▶ TASK GOAL: In the material below, identify each line bearing the word "icon". Reproduce those lines.

▶ PROVIDED MATERIAL:

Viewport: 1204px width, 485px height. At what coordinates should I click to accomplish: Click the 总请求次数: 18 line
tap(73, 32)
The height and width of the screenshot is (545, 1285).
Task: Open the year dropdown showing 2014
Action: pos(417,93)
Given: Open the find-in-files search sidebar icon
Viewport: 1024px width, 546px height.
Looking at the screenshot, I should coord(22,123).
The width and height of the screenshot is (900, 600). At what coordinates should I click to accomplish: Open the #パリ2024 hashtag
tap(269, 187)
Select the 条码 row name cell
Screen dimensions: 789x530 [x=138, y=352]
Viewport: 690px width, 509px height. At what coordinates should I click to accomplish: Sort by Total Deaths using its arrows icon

▶ RESULT:
Given: Open the find-in-files search sidebar icon
Viewport: 690px width, 509px height. At what coordinates should I click to accomplish: Sort by Total Deaths using its arrows icon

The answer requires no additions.